“youthful talent, well organized and well trained, is needed in our churches. The youth will do something with their overflowing energies.”
It was a typical Sabbath in the Primary division. My assistant and I were arranging the chairs and organizing our lesson materials. I welcomed arriving children into the room. Before long I noticed Ritchie running through the door, barely missing a younger boy. Ritchie was bigger and louder than anyone else in Sabbath School. The boys would often follow his behavior, and the girls rolled their eyes and sighed whenever Ritchie was disruptive.
As expected, Ritchie started poking the boy beside him right after the opening prayer, and he kept kicking at a nearby chair during the mission story. During the lesson study he gave his best impression of a lion’s roar to go with Daniel’s dungeon prayers.
I decided to try something different and asked Ritchie if he would like to lead song service the next Sabbath. By getting him involved, I hoped he’d behave better, at least for a little while. Ritchie’s eyes widened at my question, but he didn’t hesitate. “Can I be in charge of the whole program?” he asked.
I was surprised. “Well, OK,” I hesitated, not sure if this was such a good idea after all. Ritchie and I talked about plans for next week’s Sabbath School. I promised to call him to see how his program was coming along.
When I called Ritchie on Wednesday, he had his plans already. On Sabbath morning, as I walked toward the classroom, I heard music. Was it coming from the primary room?
Yes, Ritchie was already there with a tape player going. “These are my favorite Sabbath songs,” he smiled. “I thought the kids might like them.”
Sabbath School went well that day. Everyone sang along to Ritchie’s music. He had arranged for a nature object lesson from one of our regular storytellers. His mother told the mission story, and we broke into groups for the lesson.
After Sabbath School I told Ritchie, “You are already using your talents to serve Jesus.” He grinned and said it was a lot of work, but kind of fun, too.

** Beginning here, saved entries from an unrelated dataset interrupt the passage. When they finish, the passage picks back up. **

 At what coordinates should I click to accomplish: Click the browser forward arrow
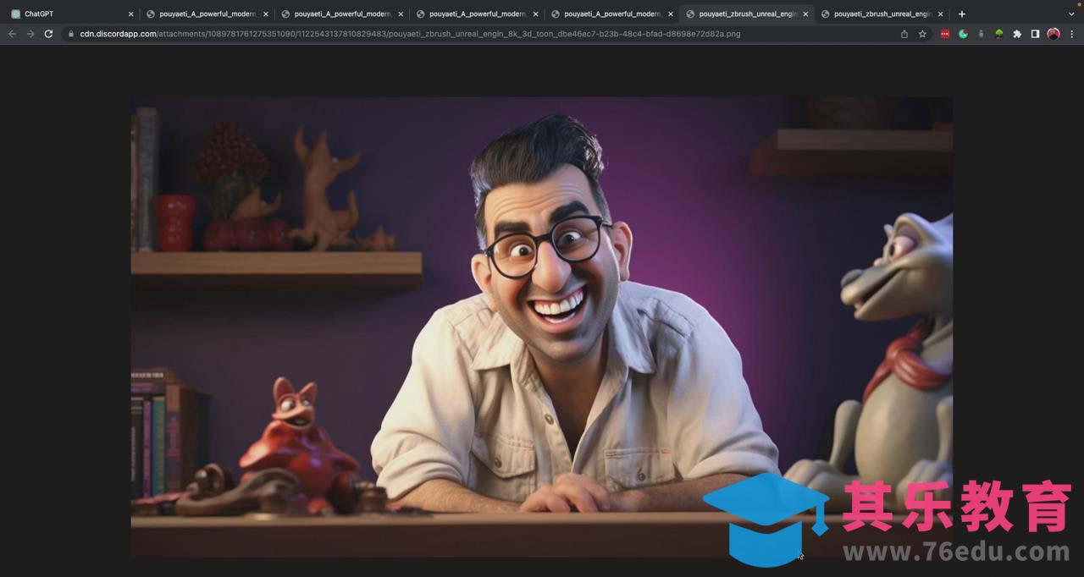click(x=30, y=34)
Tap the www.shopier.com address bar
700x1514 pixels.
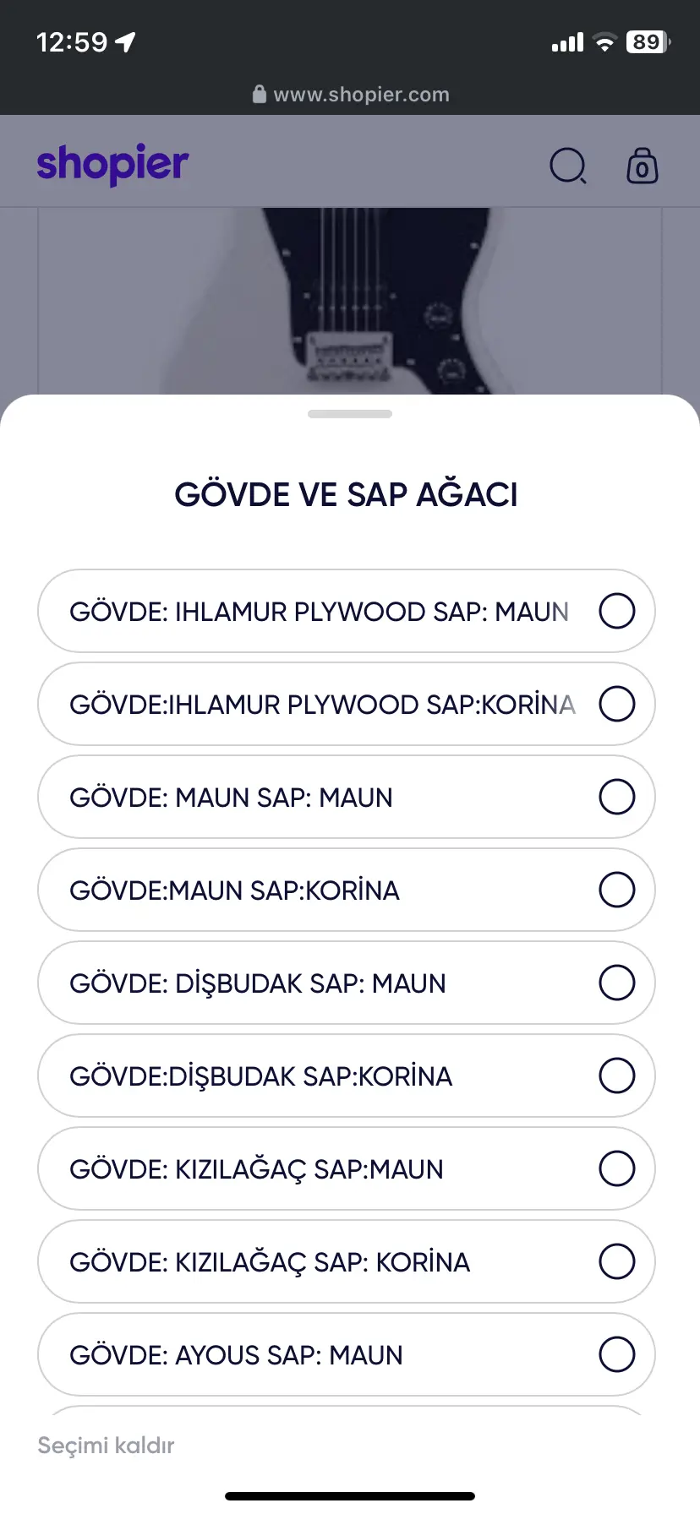click(361, 95)
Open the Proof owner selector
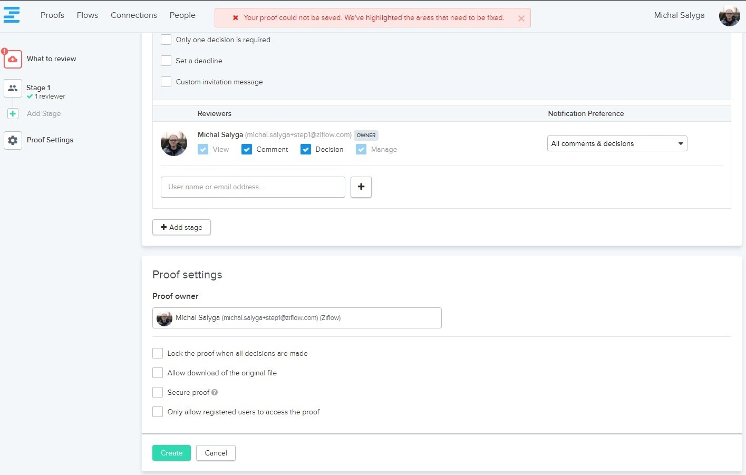The image size is (746, 475). pyautogui.click(x=297, y=318)
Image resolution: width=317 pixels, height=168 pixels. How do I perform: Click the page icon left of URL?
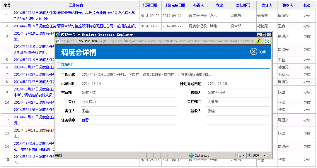[58, 41]
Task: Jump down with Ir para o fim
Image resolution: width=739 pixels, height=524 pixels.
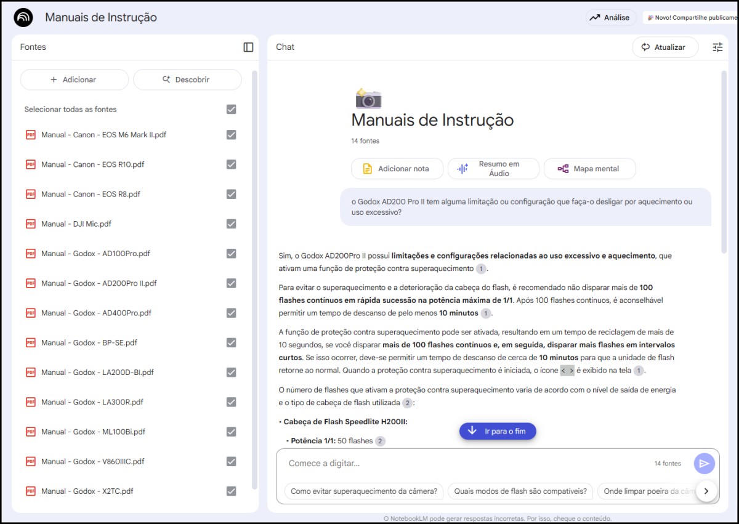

Ritchie didn’t volunteer to lead out again, but his behavior changed after that day. He became a leader for the younger children instead of a distraction. A few months later Ritchie moved to the Junior division. I found myself missing Ritchie’s enthusiasm, maybe even his animal sounds.

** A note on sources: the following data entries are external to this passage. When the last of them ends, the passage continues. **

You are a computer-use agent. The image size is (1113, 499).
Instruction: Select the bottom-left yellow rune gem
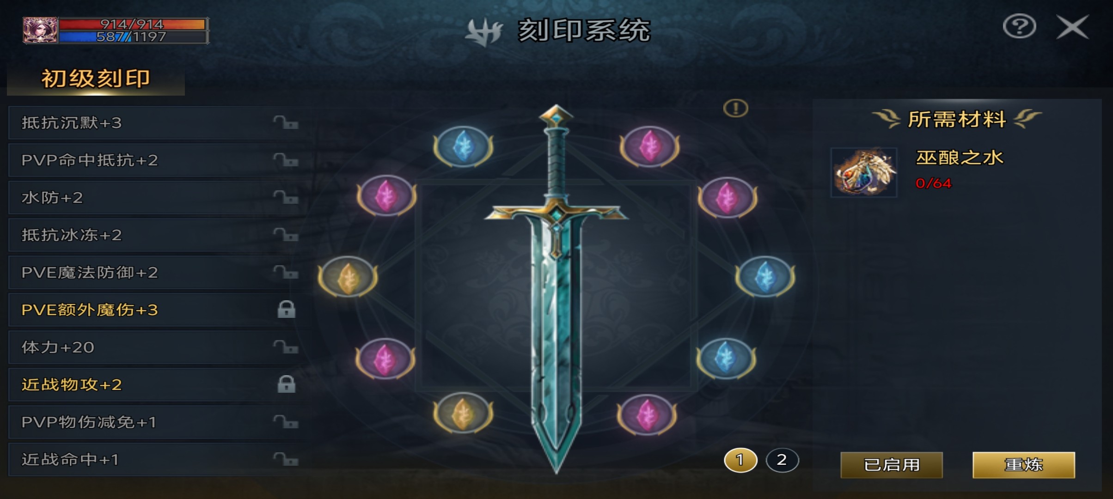point(463,413)
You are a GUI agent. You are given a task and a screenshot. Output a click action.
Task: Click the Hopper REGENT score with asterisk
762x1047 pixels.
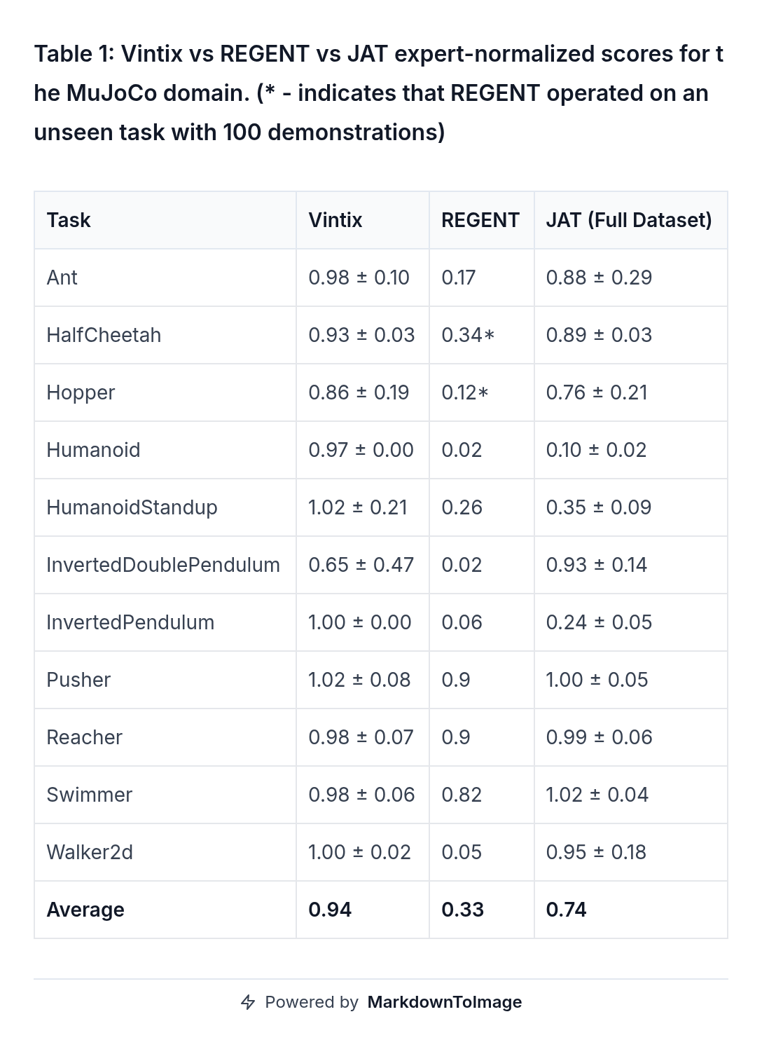click(x=465, y=392)
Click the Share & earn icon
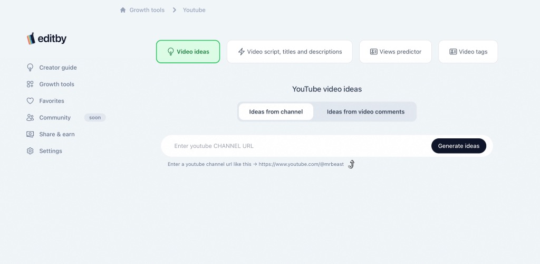540x264 pixels. pyautogui.click(x=30, y=134)
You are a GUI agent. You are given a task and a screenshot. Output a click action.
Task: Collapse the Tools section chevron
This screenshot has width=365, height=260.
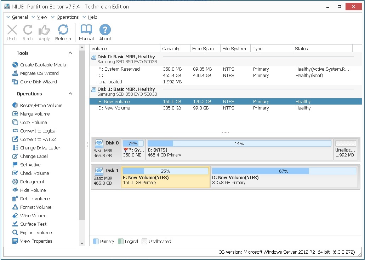(70, 53)
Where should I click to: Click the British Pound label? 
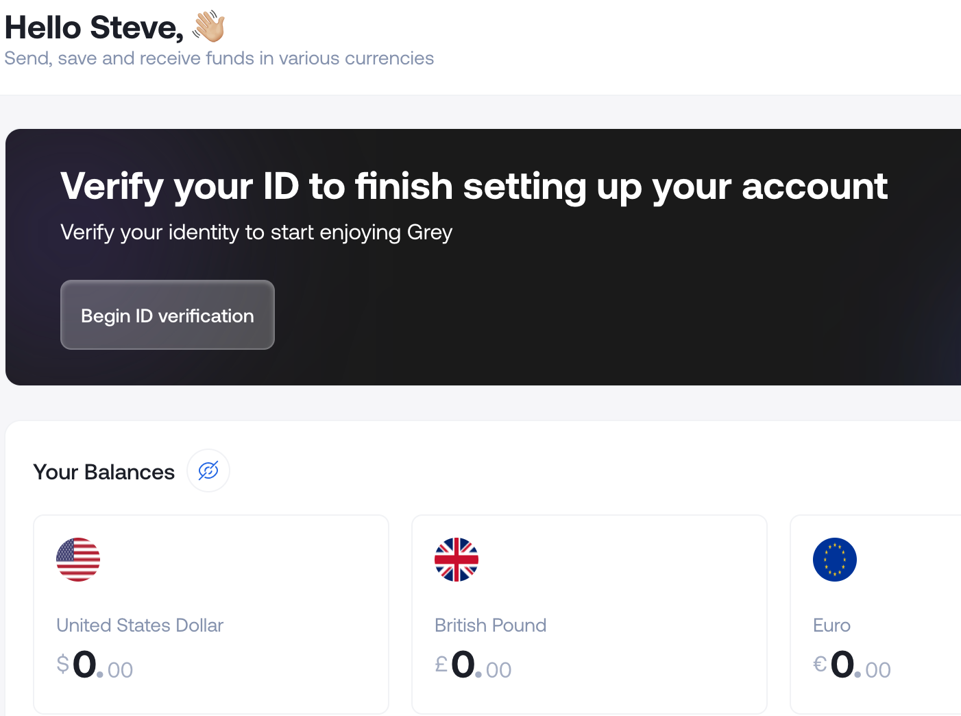(490, 625)

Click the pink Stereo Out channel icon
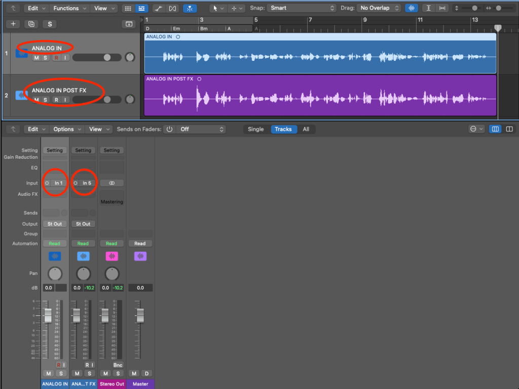(x=112, y=257)
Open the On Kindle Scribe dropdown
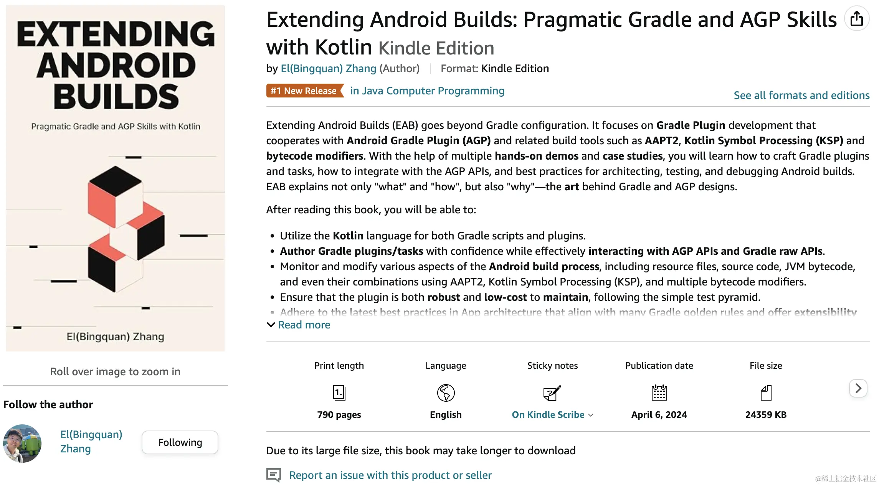The height and width of the screenshot is (485, 879). point(552,415)
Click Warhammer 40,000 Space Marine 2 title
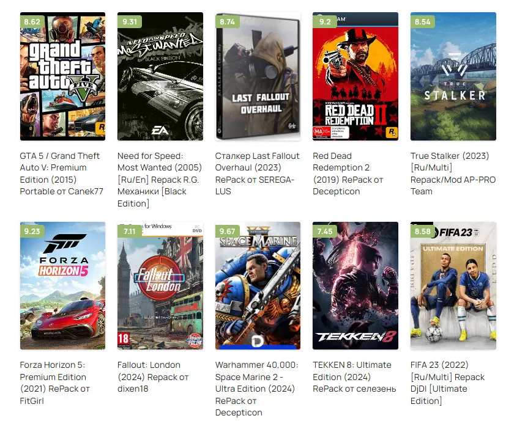The height and width of the screenshot is (421, 517). tap(256, 389)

In a book called Gospel Workers, on page 211, author Ellen White suggests that “youthful talent, well organized and well trained, is needed in our churches. The youth will do something with their overflowing energies.”
Ritchie is now all grown up. Some time ago I saw him receive his college degree with the same excitement he showed years earlier in Sabbath School. I was happy that he had used his leadership gifts for Jesus as a boy and later as a young man. And I was glad I gave him a chance all those years before.
- Make a list of what your gifts are. Are you skilled in music, sports, art, socializing?
- Now make a list of ways you might use those gifts to contribute to the church, school, your friend groups, and your neighborhood.
- Now make another list of how you will go about putting a plan into action.
- Last, tell us about it! Email email@example.com and tell us what you are going to do, or have done and how it went!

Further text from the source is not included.